Les PATRONS ambulanciers privés ont manifesté mardi dans sept villes de France pour obtenir du gouvernement le financement d'un accord sur le temps de travail et les salaires dans le secteur, du fait de la "mise en conformité avec les évolutions réglementaires".


A l'appel des quatre fédérations d'ambulanciers privés (CNSA, FNAA, FNAP, FNTS), représentant près de 5.000 entreprises employant un peu moins de 50.000 salariés, environ 500 véhicules se sont rassemblés dans la matinée à Paris selon les fédérations, 200 à Toulouse, entre 150 selon la police et 300 selon les organisateurs à Strasbourg, quelque 250 à Rennes, 130 à 150 à Marseille, 155 à 250 à Lyon et 200 à Bordeaux.


Depuis 7H00 à Paris, les véhicules stationnent devant le ministère de la Santé avenue de Ségur (VIIe arrondissement). Une délégation a été reçue à partir de 10H00 par des conseillers ministériels et les discussions étaient toujours en cours dans l'après-midi.

Le ministère fait preuve d'une "bonne écoute" mais "aucune solution financière n'apparaît pour l'instant", selon la Fédération nationale des transporteurs sanitaires (FNTS).
 

"Nous espérons que la ministre, Roselyne Bachelot, assumera son devoir. On ne l'a pas bien vue" jusqu'alors, a déclaré à l'AFP Bernard Boccard, président de la chambre nationale des services d'ambulances (CNSA).
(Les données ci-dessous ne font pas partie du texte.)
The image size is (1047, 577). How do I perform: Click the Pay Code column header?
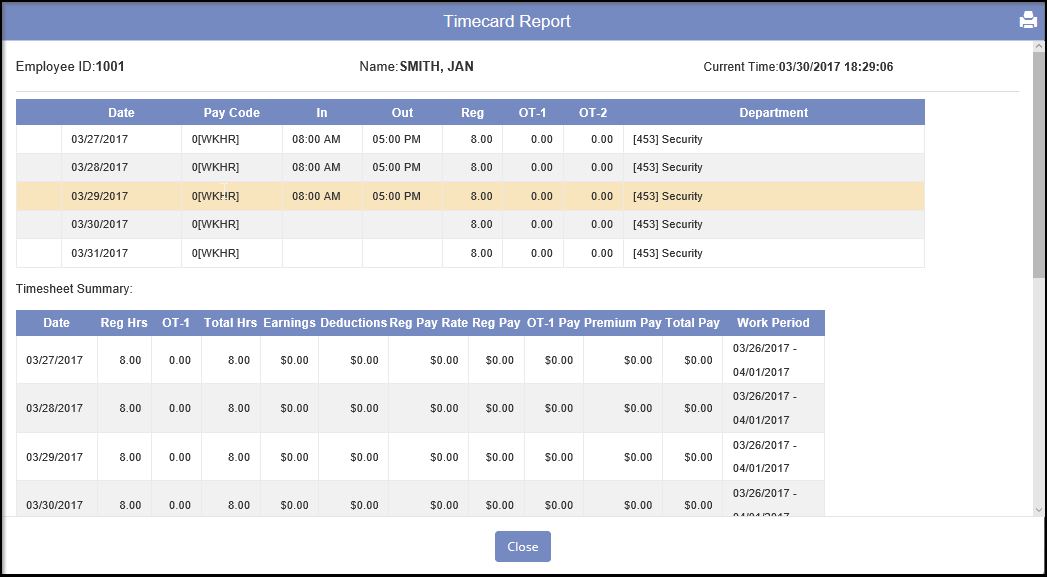[x=231, y=113]
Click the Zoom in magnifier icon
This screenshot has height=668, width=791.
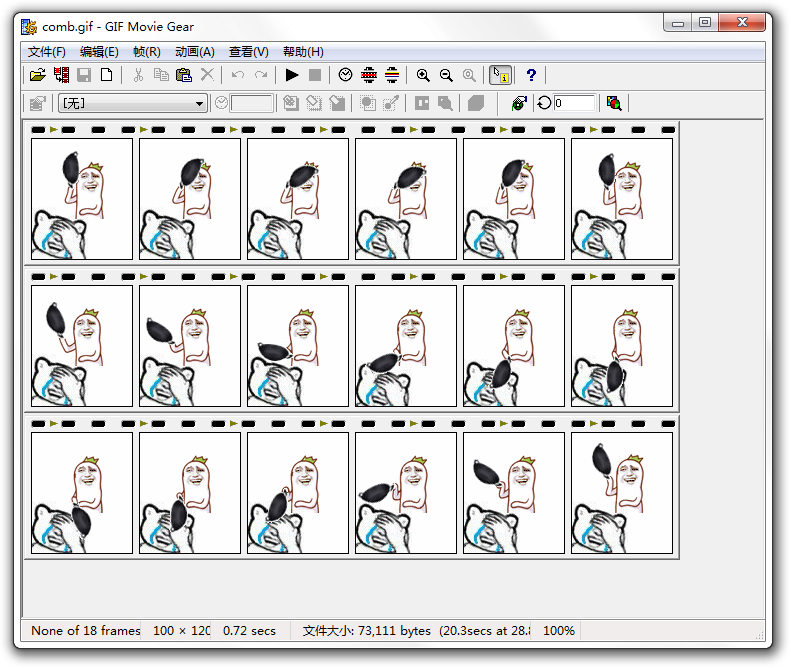[423, 75]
L'objectif des patrons est d'obtenir l'ouverture de négociations pour trouver des financements publics dans le cadre du nouveau régime "d'équivalence" sur le temps de travail, imposé par une jurisprudence européenne. Auparavant dans le secteur, le temps de travail effectif du personnel des transports sanitaires équivalait à seulement 75% de leur temps de présence.

Les transporteurs sanitaires veulent notamment pouvoir modifier la tarification de leurs missions, ce qui nécessite l'accord de l'Union nationale des caisses d'assurance maladie.


"Les entreprises ne pourront pas supporter seules les résultats de ces négociations (avec les syndicats de salariés) dont le coût atteint 20% d'augmentation du compte d'exploitation sur trois ans", indique un communiqué des quatre fédérations.

"Il faut que l'Etat prenne ses responsabilités pour les charges que nous supportons. S'il ne le faisait pas, ce serait dramatique pour les 46.000 emplois concernés", a ajouté M. Boccard.
 

Déja quelque 300 ambulances s'étaient rassemblées le 26 avril dernier devant le siège de la caisse d'assurance maladie (Cnam) à Paris et avaient obtenu l'ouverture de négociations portant notamment sur les tarifs et l'organisation du transport.

Quatre séances de travail ont eu lieu mais "depuis, le directeur de l'union des caisses d'assurance maladie attend un signe du gouvernement pour demander au conseil de l'Uncam un mandat de négociation", selon les quatre fédérations....

Elles ont demandé à être reçues "en urgence" par Mme Bachelot mais aussi les ministres du Budget et du Travail.